On 25 April 2026, India’s peak electricity demand touched the highest level at 256.1 gigawatts (GW) due to intense summer heat. The peak occurred in the afternoon. Roughly one-third of this demand was met through renewable sources, while fossil fuels still accounted for 68.9%.
This peak, occurring during daylight hours, highlights an important opportunity for the power system, as it increasingly overlaps with hours of maximum solar generation. Further expansion of solar capacity, supported by stronger transmission infrastructure, storage, and grid flexibility, could help reduce dependence on fossil fuels during peak periods. This growing demand-supply coincidence positions solar to play a key role in meeting rising electricity needs more sustainably.
Solar energy is central to India’s renewable energy transition. The country is well positioned to scale solar deployment, given its geographic advantage in the tropical belt, which ensures abundant sunlight throughout most of the year. Over the past decade, solar deployment has accelerated significantly, with 143 GW of incremental solar capacity added, supported by sustained policy focus and sharp cost reductions.

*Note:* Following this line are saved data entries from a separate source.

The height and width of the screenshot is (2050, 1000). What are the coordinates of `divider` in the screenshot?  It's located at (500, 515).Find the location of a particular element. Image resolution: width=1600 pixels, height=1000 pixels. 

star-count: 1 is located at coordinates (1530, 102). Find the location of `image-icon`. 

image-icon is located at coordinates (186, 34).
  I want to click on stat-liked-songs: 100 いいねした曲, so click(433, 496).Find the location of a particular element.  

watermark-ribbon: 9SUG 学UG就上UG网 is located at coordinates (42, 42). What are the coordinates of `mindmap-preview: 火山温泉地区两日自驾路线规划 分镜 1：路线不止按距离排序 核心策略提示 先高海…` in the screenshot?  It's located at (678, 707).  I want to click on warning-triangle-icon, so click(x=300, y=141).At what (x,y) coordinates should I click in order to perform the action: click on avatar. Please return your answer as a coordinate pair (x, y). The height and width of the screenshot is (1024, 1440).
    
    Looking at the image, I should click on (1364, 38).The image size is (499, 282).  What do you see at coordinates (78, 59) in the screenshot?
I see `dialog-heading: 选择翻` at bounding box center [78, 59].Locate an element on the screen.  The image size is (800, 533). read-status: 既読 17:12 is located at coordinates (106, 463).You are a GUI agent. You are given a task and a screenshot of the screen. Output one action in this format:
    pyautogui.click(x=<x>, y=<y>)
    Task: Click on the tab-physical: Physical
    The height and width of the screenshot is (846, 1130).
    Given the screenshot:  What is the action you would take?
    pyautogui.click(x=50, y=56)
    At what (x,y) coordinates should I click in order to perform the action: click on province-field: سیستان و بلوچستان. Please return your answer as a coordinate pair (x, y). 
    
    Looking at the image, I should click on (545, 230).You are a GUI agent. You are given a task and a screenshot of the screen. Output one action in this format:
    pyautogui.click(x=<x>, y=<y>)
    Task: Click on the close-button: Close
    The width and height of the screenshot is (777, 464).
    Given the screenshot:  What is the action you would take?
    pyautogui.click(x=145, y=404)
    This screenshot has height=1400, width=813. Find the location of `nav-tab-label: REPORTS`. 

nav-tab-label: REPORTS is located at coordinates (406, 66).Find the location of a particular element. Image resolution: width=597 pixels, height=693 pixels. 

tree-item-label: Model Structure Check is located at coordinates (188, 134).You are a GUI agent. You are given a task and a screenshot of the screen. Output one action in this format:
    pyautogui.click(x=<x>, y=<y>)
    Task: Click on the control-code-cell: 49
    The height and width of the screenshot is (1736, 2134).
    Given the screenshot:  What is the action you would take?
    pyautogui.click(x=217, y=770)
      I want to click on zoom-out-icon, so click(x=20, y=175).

The pace of growth has been impressive. In FY2026 alone, India added around 54GW of renewable energy capacity, with solar contributing 82% of this increase. Solar tariffs have fallen sharply from over USD0.14 per kilowatt-hour (kWh) (~INR12 per kWh) 16 years ago to record lows of around $0.032–0.033 per kWh (~Rs 2.7– Rs 2.76 per kWh) today, making solar increasingly cost-competitive within India’s energy mix.
While utility-scale solar has driven much of India’s recent capacity additions, decentralised and rooftop solar offers a key untapped opportunity to improve both utilisation and access to clean energy. Schemes such as PM Surya Ghar: Muft Bijli Yojana have accelerated residential rooftop adoption, with over 3.2 million households installing systems as of 16 March 2026. In FY2026 alone, about 9GW of rooftop solar capacity was added in India, bringing the cumulative rooftop capacity to 26GW.
Through schemes like PM-KUSUM, more than one million solar pumps (80% of the sanctioned pumps) have been installed, enabling farmers to reduce diesel use and electricity costs.
Despite rapid growth in recent years, India has only scratched the surface of its solar potential, highlighting the significant headroom for further expansion. As of March 2025, India’s solar potential stood at 3,343 GW, accounting for nearly 71% of the country’s total renewable energy potential. However, only 4.5% of this solar potential has been harnessed as of March 2026, leaving a vast untapped opportunity.
The transition is not without gaps. A key challenge is aligning electricity demand with solar generation. Solar power peaks during the day, while demand is often higher in the evening, creating a structural mismatch. Instruments such as solar-hour-aligned time-of-day (ToD) tariffs can address this by shifting consumption to daylight hours, improving grid utilisation, and reducing reliance on evening peak thermal power.
States are central to implementing and scaling such tariff structures. Several states, including Maharashtra, Gujarat, Bihar, Assam, and Rajasthan, among others, have already introduced solar-aligned ToD tariffs, reflecting growing state-level adoption. Complementary demand-side measures like smart metering, dynamic pricing, and industrial load shifting can further improve grid efficiency and solar utilisation.
Storage is also a key enabler, helping store excess daytime solar generation and supply it during evening peaks, thereby improving grid reliability. India currently has only about 6GW (mostly pumped hydro) of energy storage capacity, while estimates suggest nearly 61GW will be needed by 2030 to support a renewable-heavy grid.
Even with these challenges, the direction is clear. India has strong solar resources, rapidly falling costs, and growing adoption across sectors. The next step is to improve demand management and strengthen storage, modern grids, and stable policy support so solar can reliably meet India’s growing power needs, day and night.